## [QUOTED PASSAGE]
How to Build a Hammock Awning
Rock-solid posts and overhead shading make this hammock the perfect retreat on warm summer days.
Now here’s a home improvement project you’ll want to dive right into. After only a couple of days of building, you’ll be swaying in the gentle summer breeze.
Sure, you can hang a hammock from trees (if you’re lucky enough to have them in the right spots), but one of the great features of this project is that it lets you choose the ideal location and bring your shade with you. Another plus is an optional awning cover that’ll let you nap even during a gentle summer rain.
This project is built around two solid 6x6 treated posts that you set in concrete. The rest of the project is made from ordinary cedar dimensional lumber.You can get all the screws and other hardware at your local hardware store or home center. Figure on spending about two to three days building plus a half day applying a clear deck sealer to the project. It’s to your advantage to have some carpentry experience, but even a novice can complete this project with simple carpentry tools and our clear step-by-step photos and dimensioned drawing.
Project step-by-step (17)
Notch and Drill the Posts
- Make the top notch for the ridge board by drilling a 1-1/2 in. hole through the post and then hand-sawing from the top to the edges of the hole.
- Drill the 1/2-in. diameter hole 12 in. from the bottom for the No. 4 rebar.
- Note: Check your individual hammock specs to make sure you get enough spread between your posts. We spaced ours 166-1/2 in. from center to center, which left 161 in. between. This distance worked for a wide variety of hammocks.
Clean the Notches
- For the side notches, make multiple passes with your circular saw set at 1-1/4 in. deep.
- Then clean out the debris left behind with a wood chisel.
- Flatten the bottom of the notch with a coarse file.
Dig Holes and Plant the Posts
- Dig a 12 x 24-in. hole at least 31 in. deep.
- Screw a cleat 30 in. from the bottom of the post to hold it to the correct depth.
- Drill a pilot hole, then drive a 16-in. long piece of rebar (expose equal amounts on each side) through the post as shown to help bond it to the concrete.
Plumb the Posts and Pour Concrete
- Nail a pair of 1×3 x 8-ft. temporary supports about 20 in. down from the top of the posts to help you plumb and position the posts.

## [PROBLEMS]
1/ Echo the listing from the line containing "Viewport: 900px width, 600px height." through the end of the listing, omitting the pictures.
2/ Proceed with the hammock awning instructions, picking up after their final sentence.
The hammock awning instructions above have no connection to the listing that follows.

(Records from a data collection)

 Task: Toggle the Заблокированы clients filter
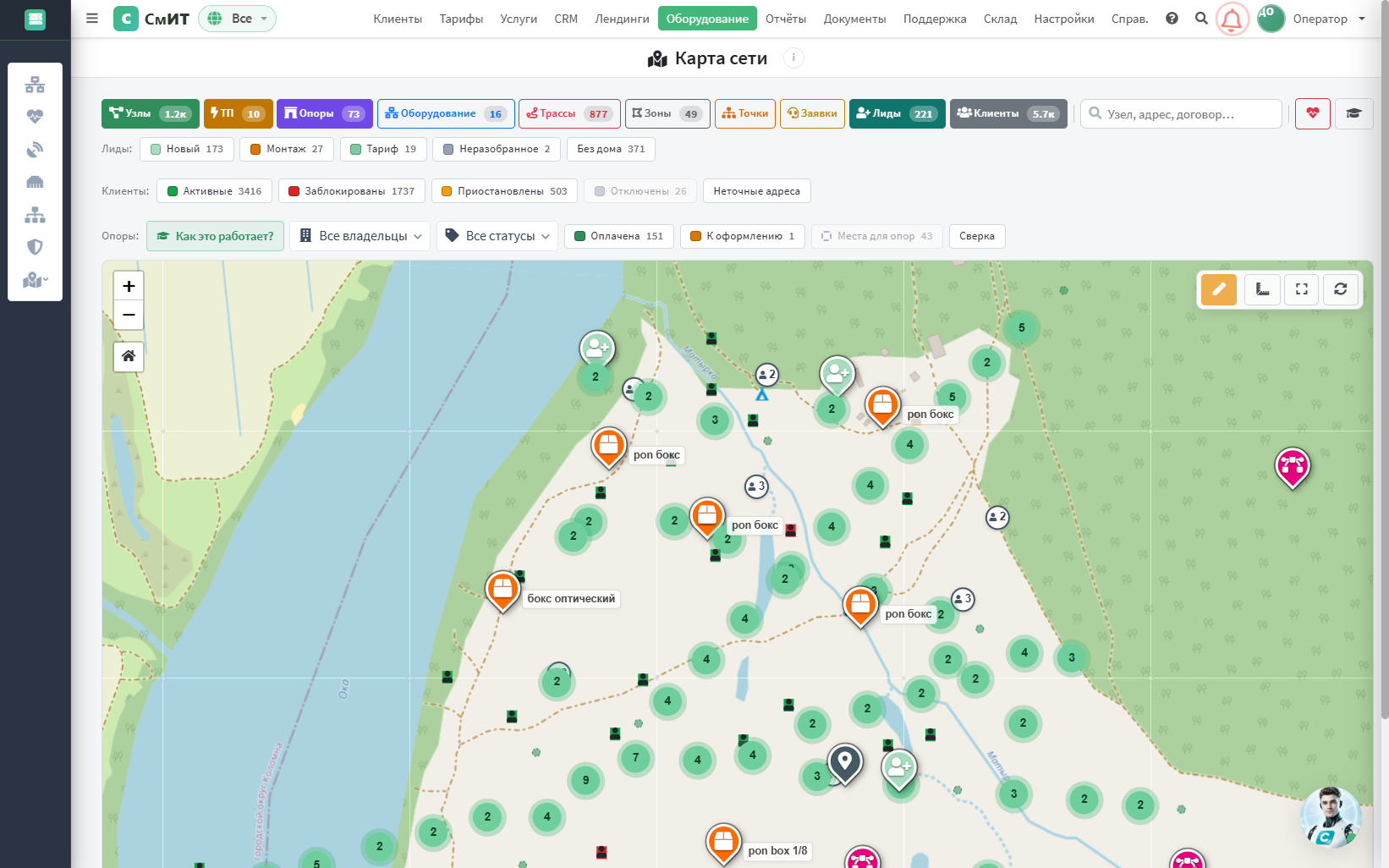352,191
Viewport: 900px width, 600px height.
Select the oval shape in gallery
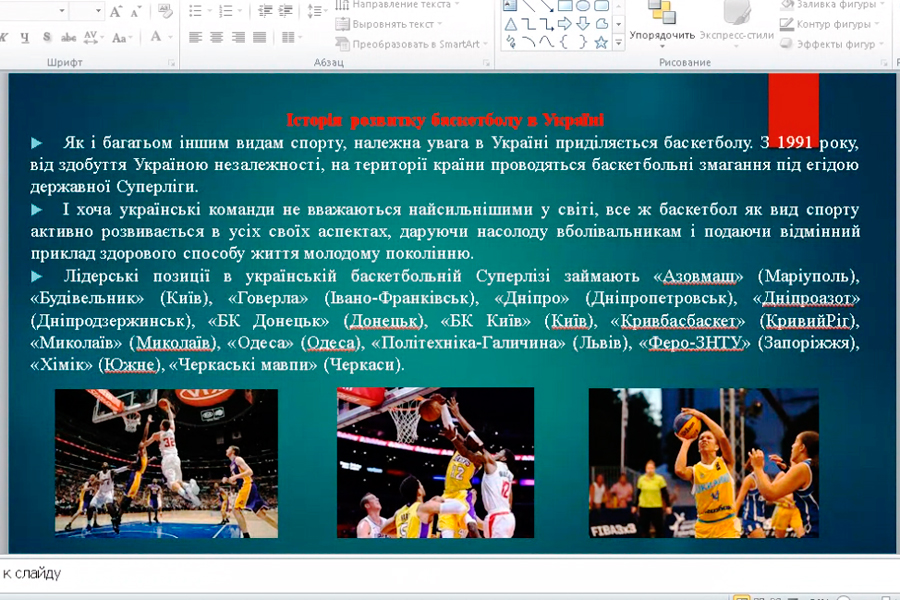coord(584,5)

## [ANSWERS BELOW]
1/
Viewport: 900px width, 600px height.
Select the oval shape in gallery
coord(584,5)

2/
- Screw the supports to stakes driven into the ground.
- Once the posts are straight up and down, run a string line across the bottom and tweak the posts so their faces are perfectly aligned.
- With your posts aligned and level with each other, mix your concrete, two bags at a time, to a firm consistency.
- Scoop the concrete into the hole and use a stick to pack it in around the post.
- Keep mixing bags until you get up to the surrounding soil.
- Check your alignment again and then berm the concrete slightly so rainwater will run off.
- Complete both holes, recheck alignment and wait two days before adding to the structure.
Cut the Curved Parts While You Wait for the Concrete to Set
- Note: The curved parts (D and F) of this structure give it a soothing elegance. They’re not difficult to cut but take time to lay out.
- Make a full-size template by drawing a 2 x 2-in. grid on a piece of Masonite or thin plywood.
- Lay out the curves with a trammel (large homemade compass) by simply drawing the inner and outer radii of each piece on your lumber.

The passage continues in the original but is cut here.